A student’s CogAT profile is based on the pattern of scores from the administration of the three tests that are part of the CogAT (verbal, quantitative, non-verbal). How can we know if the verbal score is significantly higher than the quantitative score? All test scores have some error of measurement, so the difference should be larger than the error in either score. These profiles consist of A, B, C, and E and are provided for each of the three CogAT tests.
“A” Profiles. In an A profile, the student’s verbal, quantitative, and nonverbal scores are roughly at the sAme level. There is only one other piece of information provided by the test, and that is the overall height, or level, of the profile. This type of profile is what we would expect if reasoning ability were a single dimension. It is the pattern assumed whenever a student’s ability is summarized in a single score. About one-third of students obtain this profile.
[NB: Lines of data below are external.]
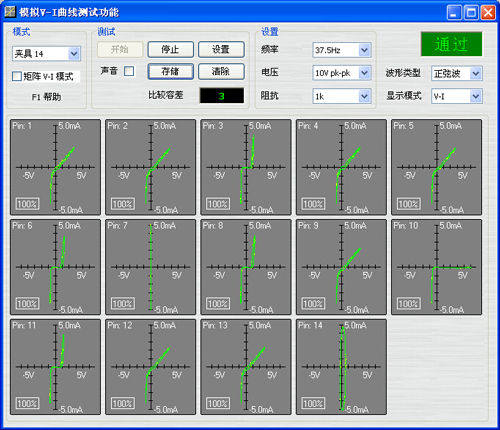Open the Pin 1 V-I curve graph
Screen dimensions: 500x430
pos(55,167)
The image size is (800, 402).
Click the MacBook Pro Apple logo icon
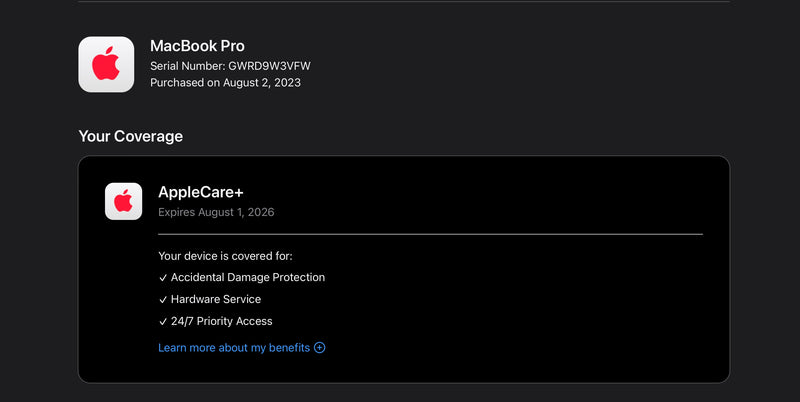(x=106, y=65)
“B” Profiles. In a B profile, one of the three battery scores is aBove or Below the other two scores. The student shows a relative strength (when one score is above the other two) or a relative weakness (when one score is below the other two). For example, B (V+) means that the scores show a B profile with a strength in verbal reasoning; B (N–) means a relative weakness on the Nonverbal Battery. Overall, approximately 40 percent of students obtain a B profile. Thus, B profiles are more common than A profiles.
“C” Profiles. This profile is called C for Contrast. The student shows a relative strength and a relative weakness. This pattern is much less common. About 14 percent of students have a C profile. A student who shows a relative strength on the Verbal Battery and a relative weakness on the Quantitative Battery would have a C (V+ Q–) profile. “E” Profiles. The B or C profile for some students is much more extreme than for others.
“E” Profiles. This profile is called the Extreme profile. Students with an E profile generally have significant differences 24 or more points on the SAS scale between their scores on two of the three tests.